=== What you need to do ===
Output the entries below word for word, stopping once the line containing "Task: Click the focused combo box input field" is done, and omit each picture.

=== Records shown ===
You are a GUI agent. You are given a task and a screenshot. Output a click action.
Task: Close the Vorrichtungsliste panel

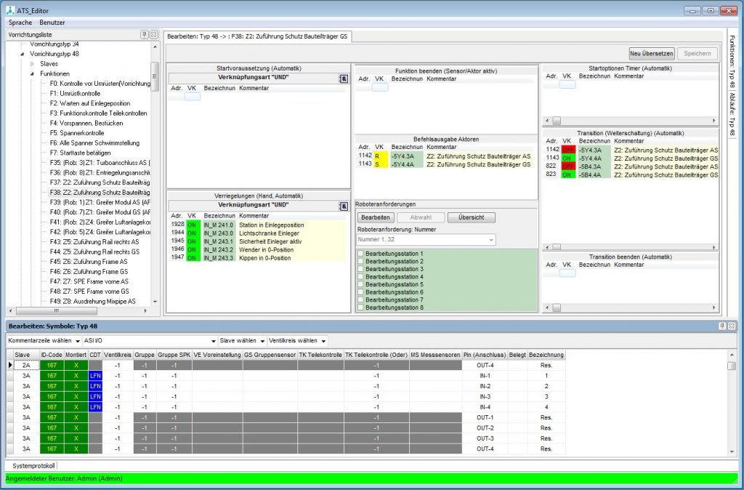154,35
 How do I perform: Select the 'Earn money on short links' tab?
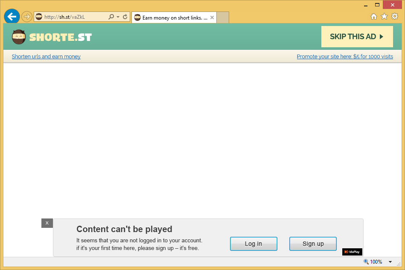click(171, 17)
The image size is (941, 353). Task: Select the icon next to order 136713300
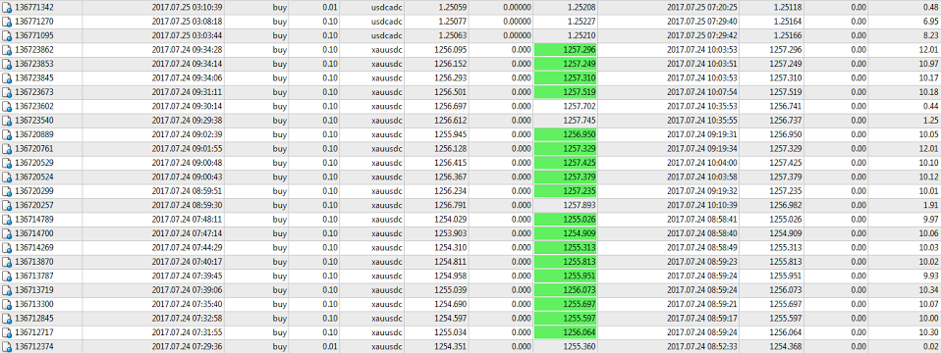click(7, 304)
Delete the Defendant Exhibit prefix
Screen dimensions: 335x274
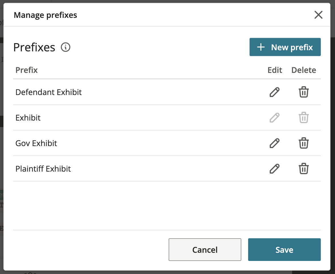[x=303, y=92]
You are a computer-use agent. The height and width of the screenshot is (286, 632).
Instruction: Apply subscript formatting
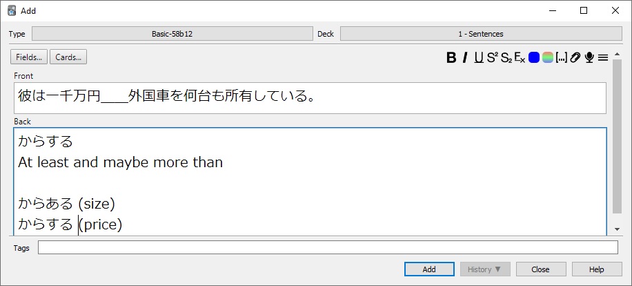click(x=506, y=57)
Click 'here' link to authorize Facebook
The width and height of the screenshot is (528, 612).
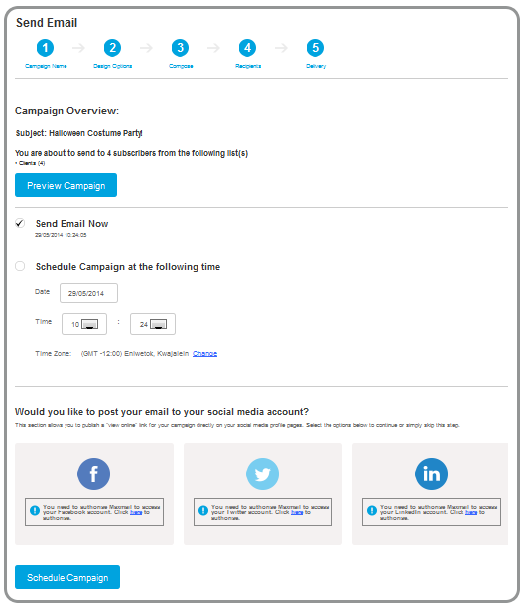pos(136,512)
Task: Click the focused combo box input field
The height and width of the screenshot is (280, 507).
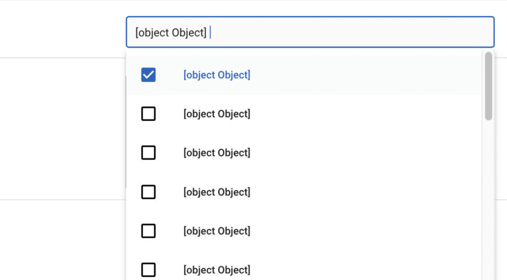Action: pyautogui.click(x=310, y=33)
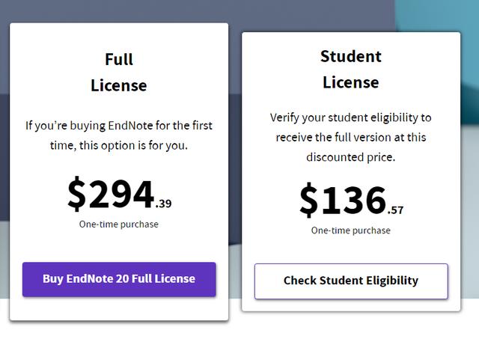Click the .39 cents superscript
Image resolution: width=479 pixels, height=339 pixels.
pos(164,204)
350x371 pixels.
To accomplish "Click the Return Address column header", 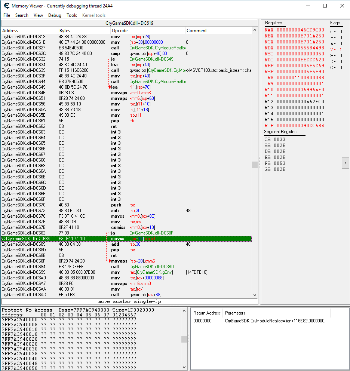I will point(207,313).
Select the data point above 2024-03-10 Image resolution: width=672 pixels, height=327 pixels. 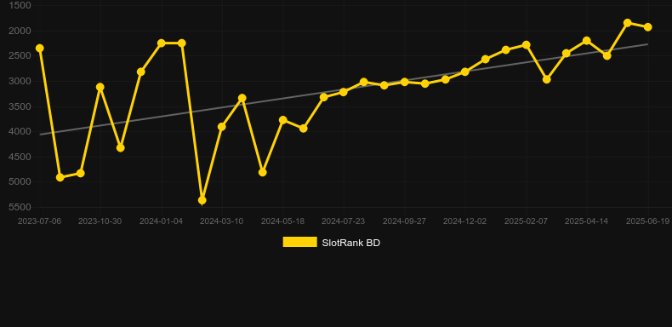click(x=221, y=127)
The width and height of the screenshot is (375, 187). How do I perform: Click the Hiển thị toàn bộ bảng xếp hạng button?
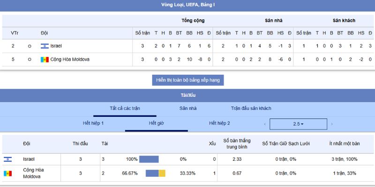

=== The answer ===
You are a GUI agent. You are given a task and a screenshot. Output a click action.
Task: Close the Vorrichtungsliste panel

154,35
 How do I perform: Select the 'Earn money on short links' tab?
click(171, 17)
The image size is (941, 353). Task: Select the icon next to order 136713300
click(7, 304)
Delete the Defendant Exhibit prefix
Screen dimensions: 335x274
[x=303, y=92]
You are a computer-use agent. The height and width of the screenshot is (286, 632).
Instruction: Apply subscript formatting
click(x=506, y=57)
Click 'here' link to authorize Facebook
The width and height of the screenshot is (528, 612).
pos(136,512)
Task: Click the focused combo box input field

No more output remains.